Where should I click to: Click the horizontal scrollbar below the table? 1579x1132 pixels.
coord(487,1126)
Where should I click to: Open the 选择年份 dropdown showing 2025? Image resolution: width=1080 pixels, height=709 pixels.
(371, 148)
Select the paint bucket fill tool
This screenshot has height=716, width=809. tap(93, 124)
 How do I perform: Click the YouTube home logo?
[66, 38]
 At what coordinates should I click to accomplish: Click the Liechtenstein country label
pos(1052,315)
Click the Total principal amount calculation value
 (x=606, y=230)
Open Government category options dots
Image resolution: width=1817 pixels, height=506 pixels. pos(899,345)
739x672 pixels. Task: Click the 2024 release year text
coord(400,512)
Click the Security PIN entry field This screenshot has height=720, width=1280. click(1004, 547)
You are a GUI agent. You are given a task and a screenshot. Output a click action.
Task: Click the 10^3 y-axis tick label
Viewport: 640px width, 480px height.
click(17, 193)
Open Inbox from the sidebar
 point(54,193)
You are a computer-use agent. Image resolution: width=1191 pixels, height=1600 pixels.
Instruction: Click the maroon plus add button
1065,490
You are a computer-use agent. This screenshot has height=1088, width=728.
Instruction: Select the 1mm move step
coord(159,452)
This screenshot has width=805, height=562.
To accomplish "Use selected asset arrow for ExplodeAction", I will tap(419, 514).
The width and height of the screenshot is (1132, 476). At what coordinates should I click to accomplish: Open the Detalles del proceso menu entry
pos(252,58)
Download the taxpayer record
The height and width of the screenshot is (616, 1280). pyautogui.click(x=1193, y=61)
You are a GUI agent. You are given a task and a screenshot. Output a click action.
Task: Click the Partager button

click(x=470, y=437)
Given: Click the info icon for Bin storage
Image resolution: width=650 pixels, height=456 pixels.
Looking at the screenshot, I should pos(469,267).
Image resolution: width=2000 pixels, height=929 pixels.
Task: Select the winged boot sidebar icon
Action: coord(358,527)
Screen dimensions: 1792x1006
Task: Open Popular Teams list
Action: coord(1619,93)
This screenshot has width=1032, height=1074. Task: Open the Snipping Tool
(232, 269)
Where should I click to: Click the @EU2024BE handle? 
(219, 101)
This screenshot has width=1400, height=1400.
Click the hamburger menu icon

* _INSTRUCTIONS FOR THE TASK_: Please filter the entries for the word "agent" and copy the lines that have it.

* _ANSWER AREA_:
You are a GUI agent. You are given a task and a screenshot. Output a click action.
You are a computer-use agent. Image resolution: width=1191 pixels, height=1600 pixels.
You are a computer-use agent. This screenshot has height=1088, width=728.
You are a GUI agent. You are given a task and a screenshot. Output a click action.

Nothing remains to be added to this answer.